--- What you will do ---
**1)** Answer these questions using the review of the diffusion-based optimization paper:
(a) According to the summary, what does the method sample multiple of in order to explore and select high-fidelity designs?
(b) According to the second weakness, through what does the model filter candidates?
(c) In the authors' reply, which work is called the pioneering work using diffusion models for offline MBO?
**2)** Continue the review of the diffusion-based optimization paper, starting after its final sentence.
** start Reading passage **
The paper proposes a novel conditional generative modeling approach using diffusion models for offline model-based optimization (MBO). The method constructs synthetic trajectories toward high-scoring regions, trains a conditional diffusion model, and samples multiple trajectories to explore and select high-fidelity designs.

优点

  1. Introduces a new approach to generating trajectories that consistently move towards high-scoring regions.
  2. Leverages the powerful capabilities of diffusion models to handle complex and high-dimensional data.
  3. The method utilizes classifier-free guidance and context conditioning during the sampling process, enhancing the exploration of high-scoring regions.

缺点

  1. The authors have adopted the Diffusion model for offline model-based optimization, which is a current trending approach. It is recommended that the authors emphasize their unique contributions and clarify the distinctions between their method and previous approaches.
  2. The model filters candidates through a trained proxy model. The authors should elaborate on how data handling is managed during experiments to ensure that there is no label leakage and discuss whether the comparisons with other models are conducted fairly.
  3. The authors should provide a more detailed description and discussion of the experimental results.

问题

Please see weaknesses

局限性

n/a

作者回复

Thank you for the positive feedback and further suggestions that could enhance our manuscript.

(Weakness 1) The authors have adopted the Diffusion model for offline model-based optimization, which is a current trending approach. It is recommended that the authors emphasize their unique contributions and clarify the distinctions between their method and previous approaches.

We acknowledge that several concurrent works adopt diffusion models for offline model-based optimization. DDOM [1] is the pioneering work utilizing diffusion models for offline MBO. Following DDOM, DEMO [2] trains a diffusion model to match a pseudo-target distribution constructed by gradient ascent and uses the model to edit designs in the offline dataset. Diff-Opt [3] considers a constrained optimization setting and introduces a two-stage framework that begins with a guided diffusion process for warm-up, followed by a Langevin dynamics stage for further correction. Diff-BBO [4] measures the uncertainty of generated designs to select the optimal target value for conditioning the diffusion model.

Our method uniquely distinguishes itself from prior and concurrent works by using diffusion models to generate trajectories toward high-scoring regions, learning to improve solutions from the dataset. While we mention this part in the related work section, we will modify the manuscript to emphasize our unique contributions in the introduction.
** end Reading passage **
** start Dataset excerpts **
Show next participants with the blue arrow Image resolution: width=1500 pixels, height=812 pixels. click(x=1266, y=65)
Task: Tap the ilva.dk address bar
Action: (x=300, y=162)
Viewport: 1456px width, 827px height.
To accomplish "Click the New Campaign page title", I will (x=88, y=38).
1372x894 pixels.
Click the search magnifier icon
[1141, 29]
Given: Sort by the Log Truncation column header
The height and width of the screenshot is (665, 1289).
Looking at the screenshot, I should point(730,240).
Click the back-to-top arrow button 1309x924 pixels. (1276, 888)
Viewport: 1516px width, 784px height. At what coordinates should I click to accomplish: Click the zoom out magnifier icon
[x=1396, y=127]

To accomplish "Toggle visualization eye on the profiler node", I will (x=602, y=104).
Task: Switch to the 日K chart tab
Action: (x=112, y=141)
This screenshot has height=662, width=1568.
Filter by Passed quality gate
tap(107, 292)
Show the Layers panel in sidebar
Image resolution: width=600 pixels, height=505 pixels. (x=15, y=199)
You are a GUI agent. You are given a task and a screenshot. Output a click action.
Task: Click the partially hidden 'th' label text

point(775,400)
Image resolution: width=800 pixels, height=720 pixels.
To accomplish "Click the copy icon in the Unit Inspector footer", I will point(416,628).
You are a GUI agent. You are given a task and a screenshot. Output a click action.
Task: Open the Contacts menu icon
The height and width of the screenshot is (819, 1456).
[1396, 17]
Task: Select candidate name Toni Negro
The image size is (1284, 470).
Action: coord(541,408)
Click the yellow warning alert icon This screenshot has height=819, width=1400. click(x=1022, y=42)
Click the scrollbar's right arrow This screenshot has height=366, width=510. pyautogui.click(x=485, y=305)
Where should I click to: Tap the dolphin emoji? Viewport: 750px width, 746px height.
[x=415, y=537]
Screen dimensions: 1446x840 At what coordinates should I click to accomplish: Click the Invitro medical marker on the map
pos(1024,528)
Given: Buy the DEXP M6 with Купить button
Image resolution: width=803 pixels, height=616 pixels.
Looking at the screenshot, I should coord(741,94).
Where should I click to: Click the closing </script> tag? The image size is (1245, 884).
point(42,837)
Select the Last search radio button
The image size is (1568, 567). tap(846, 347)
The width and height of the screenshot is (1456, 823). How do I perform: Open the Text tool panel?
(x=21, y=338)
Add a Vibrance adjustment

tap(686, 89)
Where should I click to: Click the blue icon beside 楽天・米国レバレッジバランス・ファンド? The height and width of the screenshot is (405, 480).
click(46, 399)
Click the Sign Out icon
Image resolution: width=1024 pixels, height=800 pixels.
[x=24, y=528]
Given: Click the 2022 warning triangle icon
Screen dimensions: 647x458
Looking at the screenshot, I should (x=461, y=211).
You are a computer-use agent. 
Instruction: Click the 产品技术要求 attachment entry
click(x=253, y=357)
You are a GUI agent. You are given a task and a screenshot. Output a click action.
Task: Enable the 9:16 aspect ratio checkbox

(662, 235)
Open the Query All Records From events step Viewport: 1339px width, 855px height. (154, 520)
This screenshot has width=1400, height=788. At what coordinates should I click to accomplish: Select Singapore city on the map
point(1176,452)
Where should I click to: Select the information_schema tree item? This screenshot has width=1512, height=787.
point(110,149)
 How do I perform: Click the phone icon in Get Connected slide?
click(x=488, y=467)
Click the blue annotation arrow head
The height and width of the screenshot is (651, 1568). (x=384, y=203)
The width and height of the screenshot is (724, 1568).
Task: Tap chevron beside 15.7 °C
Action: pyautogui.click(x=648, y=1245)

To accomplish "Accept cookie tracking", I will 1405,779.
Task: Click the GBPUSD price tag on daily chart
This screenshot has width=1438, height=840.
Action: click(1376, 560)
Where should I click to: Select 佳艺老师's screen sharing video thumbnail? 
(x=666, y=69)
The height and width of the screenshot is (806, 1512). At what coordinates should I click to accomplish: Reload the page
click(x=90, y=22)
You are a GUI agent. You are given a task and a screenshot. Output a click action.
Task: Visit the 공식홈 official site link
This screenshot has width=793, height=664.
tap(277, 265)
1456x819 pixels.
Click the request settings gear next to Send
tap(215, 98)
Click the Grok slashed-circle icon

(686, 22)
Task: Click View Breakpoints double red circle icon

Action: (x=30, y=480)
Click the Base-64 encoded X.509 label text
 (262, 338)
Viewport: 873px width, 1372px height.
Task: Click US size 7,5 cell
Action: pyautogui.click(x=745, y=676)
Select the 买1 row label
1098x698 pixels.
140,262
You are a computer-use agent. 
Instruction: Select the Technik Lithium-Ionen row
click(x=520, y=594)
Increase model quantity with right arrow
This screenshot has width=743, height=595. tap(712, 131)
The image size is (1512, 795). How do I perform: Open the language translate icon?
** end Dataset excerpts **
--- The replies ---
**1)**
(a) Trajectories
(b) A trained proxy model
(c) DDOM

**2)**
(Weakness 2) The model filters candidates through a trained proxy model. The authors should elaborate on how data handling is managed during experiments to ensure that there is no label leakage and discuss whether the comparisons with other models are conducted fairly.

In the filtering stage, we train our proxy model with only offline datasets for fair comparison.

(Weakness 3) The authors should provide a more detailed description and discussion of the experimental results.

Sorry for missing detailed description and discussion on the experiment results. We will provide more thorough analysis on our main experiment in the manuscript as written below.

Our experiment results generally surpass forward approaches, which struggle to fall into OOD designs, especially in high-dimensional settings. We also observe that our method outperforms inverse approaches, including DDOM, which utilizes the diffusion model. It demonstrates that generating trajectories towards high-scoring regions can be more effective than generating a single design, as we can distill the knowledge of the landscape of the target function into the generator. Our method achieves higher performance compared to BONET, which also generates trajectories. It indicates that our novel trajectory construction strategy effectively guides the diffusion model to explore diverse paths toward high-scoring regions.

[1] Krishnamoorthy, Siddarth, Satvik Mehul Mashkaria, and Aditya Grover. "Diffusion models for black-box optimization." International Conference on Machine Learning. PMLR, 2023.

[2] Yuan, Ye, et al. "Design Editing for Offline Model-based Optimization." arXiv preprint arXiv:2405.13964 (2024).

[3] Kong, Lingkai, et al. "Diffusion models as constrained samplers for optimization with unknown constraints." arXiv preprint arXiv:2402.18012 (2024).

[4] Wu, Dongxia, et al. "Diff-BBO: Diffusion-Based Inverse Modeling for Black-Box Optimization." arXiv preprint arXiv:2407.00610 (2024).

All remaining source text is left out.